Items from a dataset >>
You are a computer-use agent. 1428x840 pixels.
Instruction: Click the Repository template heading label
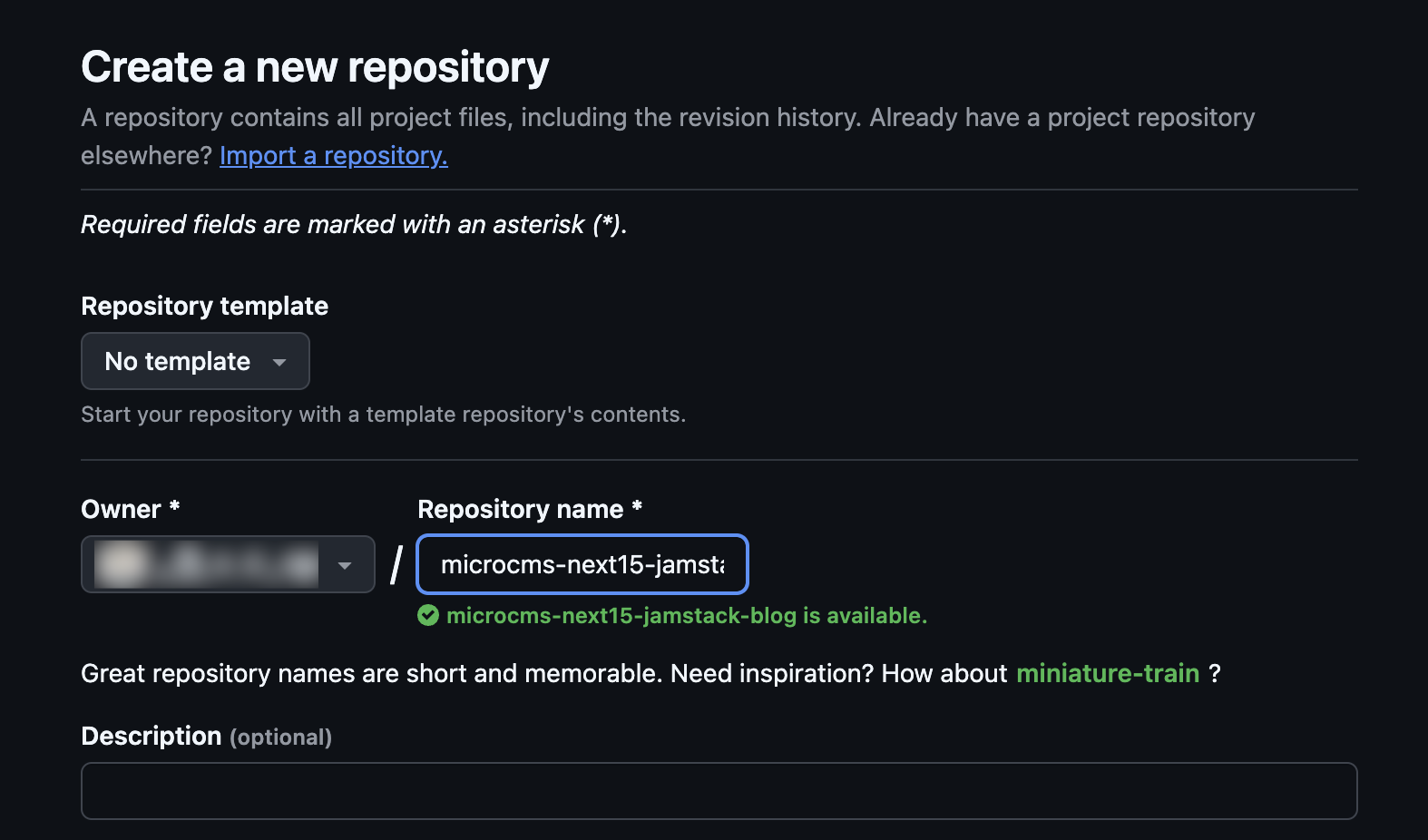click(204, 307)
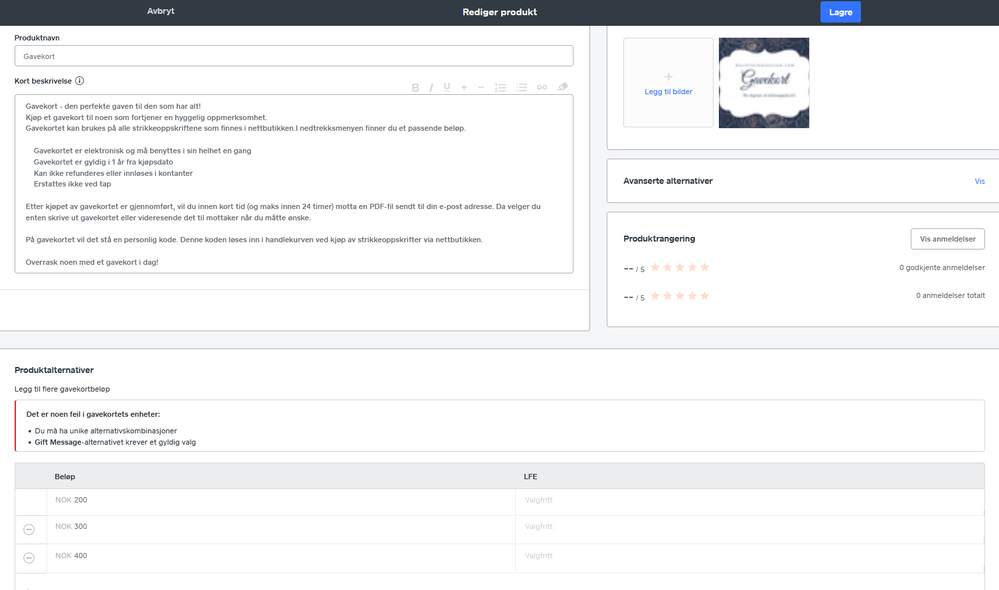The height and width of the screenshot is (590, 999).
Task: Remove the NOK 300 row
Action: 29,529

The problem >>
The reply needs to repeat exactly the line containing "Instruction: Click the" and each line after it, through the final line of the entries above, and to skip the pictures.

Written answer >>
Instruction: Click the Repository template heading label
click(204, 307)
The height and width of the screenshot is (590, 999).
Task: Remove the NOK 300 row
Action: 29,529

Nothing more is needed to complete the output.